Jenkins, laughing, admits it was all about the Benjamins when she decided to give Swimply a whirl, but hearing “kids squealing” and “seeing parents relaxing” or watching a bridal shower unfold has been a bigger reward than she anticipated.

“This couple, repeat customers, booked on a day it was supposed to rain so I heated the pool,” Jenkins remembers. “I thought surely they’d cancel but they showed up with their floats and got in. They looked asleep they were so relaxed. It started to rain and they were so comfortable that they just kept floating. To be able to play a small part of creating a moment like that is special, especially given how hard this year’s been.”

That’s not to say it hasn’t been lucrative as well. Swimply says multiple owners report five-figure monthly earnings at the height of the heat. The company itself is on track to collect more than $5 million in revenue this year. In two months, Jenkins earned enough to pay for the maintenance, turn a profit, and make some upgrades including adding heat lamps and a “mac daddy heater” that will hopefully turn her summer Shangri-La into an all-season oasis. “Thinking about adding a fire pit too and trying to tap into the hydrotherapy market. I know it won’t bring in the same amount of business as summer, but it can be very romantic and toasty back there so I hope some will keep coming.”

Laskin is also looking to diversify and he’s betting that the same pandemic ramifications and surge in staycations will help his second rental app make a similar splash as Swimply.

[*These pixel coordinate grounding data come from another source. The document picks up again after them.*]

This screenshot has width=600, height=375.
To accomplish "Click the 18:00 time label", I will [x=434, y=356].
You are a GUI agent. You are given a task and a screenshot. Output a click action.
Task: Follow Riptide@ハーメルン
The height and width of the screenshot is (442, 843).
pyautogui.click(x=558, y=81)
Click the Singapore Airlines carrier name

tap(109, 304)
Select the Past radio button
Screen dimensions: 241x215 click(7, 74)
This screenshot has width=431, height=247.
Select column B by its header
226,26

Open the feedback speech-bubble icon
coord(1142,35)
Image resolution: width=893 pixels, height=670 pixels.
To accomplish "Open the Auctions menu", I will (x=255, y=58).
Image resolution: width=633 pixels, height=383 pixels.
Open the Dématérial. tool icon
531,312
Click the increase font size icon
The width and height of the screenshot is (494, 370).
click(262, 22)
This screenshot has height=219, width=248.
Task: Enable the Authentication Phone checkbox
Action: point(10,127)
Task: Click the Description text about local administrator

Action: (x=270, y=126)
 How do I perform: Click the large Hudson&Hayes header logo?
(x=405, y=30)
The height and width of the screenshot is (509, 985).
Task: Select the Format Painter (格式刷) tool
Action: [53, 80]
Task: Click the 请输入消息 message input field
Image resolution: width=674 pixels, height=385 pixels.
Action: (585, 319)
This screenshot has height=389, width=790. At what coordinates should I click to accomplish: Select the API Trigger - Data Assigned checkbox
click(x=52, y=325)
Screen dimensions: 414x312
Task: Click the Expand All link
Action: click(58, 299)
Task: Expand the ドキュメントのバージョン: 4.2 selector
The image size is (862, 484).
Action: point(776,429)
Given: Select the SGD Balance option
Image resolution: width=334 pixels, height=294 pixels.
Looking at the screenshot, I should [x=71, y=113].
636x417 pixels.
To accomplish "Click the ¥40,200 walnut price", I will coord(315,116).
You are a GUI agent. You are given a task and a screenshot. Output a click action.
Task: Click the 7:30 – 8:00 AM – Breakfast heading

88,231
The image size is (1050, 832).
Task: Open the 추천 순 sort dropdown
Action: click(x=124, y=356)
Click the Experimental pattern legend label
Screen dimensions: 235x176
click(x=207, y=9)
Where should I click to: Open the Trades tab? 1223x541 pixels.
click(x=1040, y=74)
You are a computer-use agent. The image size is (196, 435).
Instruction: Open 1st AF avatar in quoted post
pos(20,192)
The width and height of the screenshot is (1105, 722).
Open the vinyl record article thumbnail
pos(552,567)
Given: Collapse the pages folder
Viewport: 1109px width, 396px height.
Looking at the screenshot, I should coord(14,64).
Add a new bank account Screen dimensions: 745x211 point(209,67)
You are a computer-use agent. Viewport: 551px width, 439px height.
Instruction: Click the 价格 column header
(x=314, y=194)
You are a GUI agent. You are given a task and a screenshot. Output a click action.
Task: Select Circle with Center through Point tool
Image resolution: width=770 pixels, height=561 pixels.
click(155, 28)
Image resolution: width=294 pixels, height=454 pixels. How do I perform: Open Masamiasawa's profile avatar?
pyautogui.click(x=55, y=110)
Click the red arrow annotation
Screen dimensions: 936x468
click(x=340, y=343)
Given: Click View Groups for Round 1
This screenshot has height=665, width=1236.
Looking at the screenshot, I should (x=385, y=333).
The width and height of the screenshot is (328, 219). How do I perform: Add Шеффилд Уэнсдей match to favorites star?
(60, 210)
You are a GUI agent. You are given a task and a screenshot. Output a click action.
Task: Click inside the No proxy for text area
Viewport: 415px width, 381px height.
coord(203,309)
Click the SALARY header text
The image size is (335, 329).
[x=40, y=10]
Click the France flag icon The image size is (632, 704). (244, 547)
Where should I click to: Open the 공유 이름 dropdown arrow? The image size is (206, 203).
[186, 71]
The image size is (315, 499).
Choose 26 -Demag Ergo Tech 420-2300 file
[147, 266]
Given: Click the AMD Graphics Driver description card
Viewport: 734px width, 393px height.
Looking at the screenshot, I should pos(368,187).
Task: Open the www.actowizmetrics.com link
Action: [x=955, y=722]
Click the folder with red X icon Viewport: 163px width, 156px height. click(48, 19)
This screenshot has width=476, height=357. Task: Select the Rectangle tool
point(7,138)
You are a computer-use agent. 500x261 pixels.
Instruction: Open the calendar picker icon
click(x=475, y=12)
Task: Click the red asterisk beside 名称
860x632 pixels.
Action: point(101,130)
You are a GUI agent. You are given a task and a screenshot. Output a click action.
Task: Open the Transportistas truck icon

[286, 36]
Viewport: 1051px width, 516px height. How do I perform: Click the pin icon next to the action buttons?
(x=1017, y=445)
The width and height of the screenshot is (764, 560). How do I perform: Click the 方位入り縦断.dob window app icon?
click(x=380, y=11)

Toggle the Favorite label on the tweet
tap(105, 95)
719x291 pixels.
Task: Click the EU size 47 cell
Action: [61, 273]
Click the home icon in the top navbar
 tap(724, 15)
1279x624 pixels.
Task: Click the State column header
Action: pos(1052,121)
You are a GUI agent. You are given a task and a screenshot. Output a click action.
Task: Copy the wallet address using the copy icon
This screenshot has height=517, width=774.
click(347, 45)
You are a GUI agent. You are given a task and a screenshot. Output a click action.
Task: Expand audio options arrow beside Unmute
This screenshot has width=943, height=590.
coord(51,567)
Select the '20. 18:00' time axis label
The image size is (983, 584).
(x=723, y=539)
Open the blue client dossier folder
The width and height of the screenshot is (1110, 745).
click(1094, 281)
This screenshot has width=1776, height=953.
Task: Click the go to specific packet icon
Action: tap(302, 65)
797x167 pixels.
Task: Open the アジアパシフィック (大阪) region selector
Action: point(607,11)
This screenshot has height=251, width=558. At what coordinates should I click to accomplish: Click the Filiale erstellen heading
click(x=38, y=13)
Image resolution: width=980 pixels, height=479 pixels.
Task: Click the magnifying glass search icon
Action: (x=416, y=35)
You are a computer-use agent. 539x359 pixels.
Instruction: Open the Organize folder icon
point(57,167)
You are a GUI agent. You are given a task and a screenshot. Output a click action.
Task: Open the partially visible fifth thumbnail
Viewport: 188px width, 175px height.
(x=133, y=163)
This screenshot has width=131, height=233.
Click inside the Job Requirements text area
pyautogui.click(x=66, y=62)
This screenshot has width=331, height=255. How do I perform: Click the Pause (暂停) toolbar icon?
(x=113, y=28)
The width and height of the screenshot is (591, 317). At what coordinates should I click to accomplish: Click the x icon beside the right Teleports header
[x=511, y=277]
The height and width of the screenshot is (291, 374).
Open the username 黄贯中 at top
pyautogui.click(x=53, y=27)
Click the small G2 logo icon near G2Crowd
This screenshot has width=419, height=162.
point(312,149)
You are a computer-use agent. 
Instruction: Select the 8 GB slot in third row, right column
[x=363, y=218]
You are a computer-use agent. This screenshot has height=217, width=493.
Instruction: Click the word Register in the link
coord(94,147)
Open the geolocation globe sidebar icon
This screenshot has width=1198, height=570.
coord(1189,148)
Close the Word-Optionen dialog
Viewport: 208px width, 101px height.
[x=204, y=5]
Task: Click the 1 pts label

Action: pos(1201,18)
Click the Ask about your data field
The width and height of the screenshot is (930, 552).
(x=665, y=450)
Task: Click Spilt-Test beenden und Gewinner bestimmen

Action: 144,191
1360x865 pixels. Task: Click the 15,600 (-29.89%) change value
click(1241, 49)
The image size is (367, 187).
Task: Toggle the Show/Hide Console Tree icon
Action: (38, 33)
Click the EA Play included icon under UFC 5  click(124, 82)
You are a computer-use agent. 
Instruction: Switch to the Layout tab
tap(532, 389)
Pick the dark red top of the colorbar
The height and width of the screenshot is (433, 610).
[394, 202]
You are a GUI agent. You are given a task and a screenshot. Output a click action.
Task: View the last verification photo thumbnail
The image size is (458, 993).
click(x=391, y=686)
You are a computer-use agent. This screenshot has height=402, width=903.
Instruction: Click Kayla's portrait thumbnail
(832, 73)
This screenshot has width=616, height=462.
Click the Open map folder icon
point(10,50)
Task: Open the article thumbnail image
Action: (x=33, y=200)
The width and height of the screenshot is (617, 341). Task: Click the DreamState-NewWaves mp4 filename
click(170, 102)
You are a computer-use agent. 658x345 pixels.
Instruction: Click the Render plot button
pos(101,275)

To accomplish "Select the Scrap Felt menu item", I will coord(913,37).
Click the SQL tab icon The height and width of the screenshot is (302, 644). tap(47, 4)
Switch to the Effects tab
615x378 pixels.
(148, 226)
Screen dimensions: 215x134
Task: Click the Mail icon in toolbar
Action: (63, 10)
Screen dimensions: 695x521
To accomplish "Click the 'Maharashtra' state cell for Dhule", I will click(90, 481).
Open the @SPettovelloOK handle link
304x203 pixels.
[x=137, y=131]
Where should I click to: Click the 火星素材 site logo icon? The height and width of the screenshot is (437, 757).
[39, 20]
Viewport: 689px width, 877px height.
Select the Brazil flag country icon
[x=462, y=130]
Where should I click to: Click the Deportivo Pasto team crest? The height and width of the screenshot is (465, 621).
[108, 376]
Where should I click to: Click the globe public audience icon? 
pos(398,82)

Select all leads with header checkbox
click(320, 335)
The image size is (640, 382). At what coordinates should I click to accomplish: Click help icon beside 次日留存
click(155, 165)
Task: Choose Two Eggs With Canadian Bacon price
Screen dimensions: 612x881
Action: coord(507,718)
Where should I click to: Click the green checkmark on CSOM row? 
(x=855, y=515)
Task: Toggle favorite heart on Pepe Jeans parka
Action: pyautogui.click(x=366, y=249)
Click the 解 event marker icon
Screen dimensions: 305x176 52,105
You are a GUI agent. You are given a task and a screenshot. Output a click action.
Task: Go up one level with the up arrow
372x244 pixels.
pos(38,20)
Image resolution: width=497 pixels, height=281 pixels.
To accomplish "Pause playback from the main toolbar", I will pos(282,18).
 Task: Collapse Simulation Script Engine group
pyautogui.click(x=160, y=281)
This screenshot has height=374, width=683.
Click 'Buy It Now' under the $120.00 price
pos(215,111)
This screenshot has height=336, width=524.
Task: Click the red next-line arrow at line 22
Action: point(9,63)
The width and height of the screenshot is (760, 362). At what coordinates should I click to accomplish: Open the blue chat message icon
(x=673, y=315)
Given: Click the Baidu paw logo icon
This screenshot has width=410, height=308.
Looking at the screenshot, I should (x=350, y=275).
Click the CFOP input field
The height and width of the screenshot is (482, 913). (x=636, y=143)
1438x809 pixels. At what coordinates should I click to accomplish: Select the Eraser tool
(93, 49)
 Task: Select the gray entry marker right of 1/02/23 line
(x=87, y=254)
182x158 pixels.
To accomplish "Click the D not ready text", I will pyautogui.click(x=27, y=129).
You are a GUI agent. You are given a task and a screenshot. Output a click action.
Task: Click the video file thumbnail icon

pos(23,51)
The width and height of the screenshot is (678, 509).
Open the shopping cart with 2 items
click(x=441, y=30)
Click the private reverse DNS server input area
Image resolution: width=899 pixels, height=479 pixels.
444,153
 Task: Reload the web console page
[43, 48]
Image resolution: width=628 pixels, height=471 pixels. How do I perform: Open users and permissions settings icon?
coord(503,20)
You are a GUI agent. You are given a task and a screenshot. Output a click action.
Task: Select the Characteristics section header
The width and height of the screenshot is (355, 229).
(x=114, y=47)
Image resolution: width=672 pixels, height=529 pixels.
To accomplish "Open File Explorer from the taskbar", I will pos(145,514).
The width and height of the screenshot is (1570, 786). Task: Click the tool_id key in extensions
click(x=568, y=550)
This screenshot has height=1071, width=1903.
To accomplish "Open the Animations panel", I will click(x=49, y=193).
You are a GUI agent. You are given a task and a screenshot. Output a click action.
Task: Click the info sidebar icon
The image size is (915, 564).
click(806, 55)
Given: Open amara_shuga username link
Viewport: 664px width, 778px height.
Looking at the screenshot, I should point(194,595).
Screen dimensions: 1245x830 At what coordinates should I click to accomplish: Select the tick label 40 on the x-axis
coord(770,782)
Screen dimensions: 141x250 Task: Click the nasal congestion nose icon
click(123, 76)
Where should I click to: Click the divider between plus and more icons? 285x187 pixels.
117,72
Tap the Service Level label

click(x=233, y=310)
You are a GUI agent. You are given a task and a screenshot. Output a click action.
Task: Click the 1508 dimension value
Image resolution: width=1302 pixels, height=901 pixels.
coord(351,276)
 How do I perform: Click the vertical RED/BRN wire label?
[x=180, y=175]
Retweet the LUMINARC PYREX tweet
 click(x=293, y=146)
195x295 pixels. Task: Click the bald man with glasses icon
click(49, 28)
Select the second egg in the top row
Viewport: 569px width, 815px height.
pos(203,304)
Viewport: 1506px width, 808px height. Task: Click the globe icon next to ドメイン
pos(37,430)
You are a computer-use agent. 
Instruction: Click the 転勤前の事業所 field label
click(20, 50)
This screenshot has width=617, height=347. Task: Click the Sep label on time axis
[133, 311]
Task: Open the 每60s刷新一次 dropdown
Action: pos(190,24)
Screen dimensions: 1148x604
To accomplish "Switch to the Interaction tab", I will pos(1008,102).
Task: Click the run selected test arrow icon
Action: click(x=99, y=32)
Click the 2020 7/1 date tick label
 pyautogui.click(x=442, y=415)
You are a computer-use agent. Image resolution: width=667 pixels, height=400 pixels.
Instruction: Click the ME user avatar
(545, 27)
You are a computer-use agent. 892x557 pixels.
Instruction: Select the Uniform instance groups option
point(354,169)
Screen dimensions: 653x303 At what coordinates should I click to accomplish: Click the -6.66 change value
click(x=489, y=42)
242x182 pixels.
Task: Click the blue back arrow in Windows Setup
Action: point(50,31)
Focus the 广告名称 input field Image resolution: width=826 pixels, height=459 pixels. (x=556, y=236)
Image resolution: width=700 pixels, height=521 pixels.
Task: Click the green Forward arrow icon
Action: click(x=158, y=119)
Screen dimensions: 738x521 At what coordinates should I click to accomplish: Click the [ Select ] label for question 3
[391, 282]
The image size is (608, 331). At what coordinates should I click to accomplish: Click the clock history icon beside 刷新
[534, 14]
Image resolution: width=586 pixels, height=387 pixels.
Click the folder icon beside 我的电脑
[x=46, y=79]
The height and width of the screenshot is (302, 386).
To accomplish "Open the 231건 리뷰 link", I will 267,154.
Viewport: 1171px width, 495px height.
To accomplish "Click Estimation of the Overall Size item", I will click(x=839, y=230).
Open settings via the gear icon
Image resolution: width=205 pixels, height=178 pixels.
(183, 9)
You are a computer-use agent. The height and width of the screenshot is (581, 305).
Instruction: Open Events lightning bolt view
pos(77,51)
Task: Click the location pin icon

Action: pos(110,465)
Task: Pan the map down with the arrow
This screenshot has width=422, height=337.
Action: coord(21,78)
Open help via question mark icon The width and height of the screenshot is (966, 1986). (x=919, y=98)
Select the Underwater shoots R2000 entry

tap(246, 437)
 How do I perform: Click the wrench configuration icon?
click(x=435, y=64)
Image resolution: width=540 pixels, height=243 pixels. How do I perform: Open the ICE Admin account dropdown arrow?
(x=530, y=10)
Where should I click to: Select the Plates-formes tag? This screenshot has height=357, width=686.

Scheduled to launch in select cities like L.A. in February, and then throughout the U.S. in the next 12 months, Joyspace will allow users to rent private tennis and basketball courts, grand backyards, docked boats, and decked-out home gyms by the hour.

“The people who build these things are really passionate about them, but there are other people who have the same love of basketball or working out but they don’t have the same economic privilege,” Laskin says. “With Joyspace, as with Swimply, we’re truly just trying to democratize luxury.”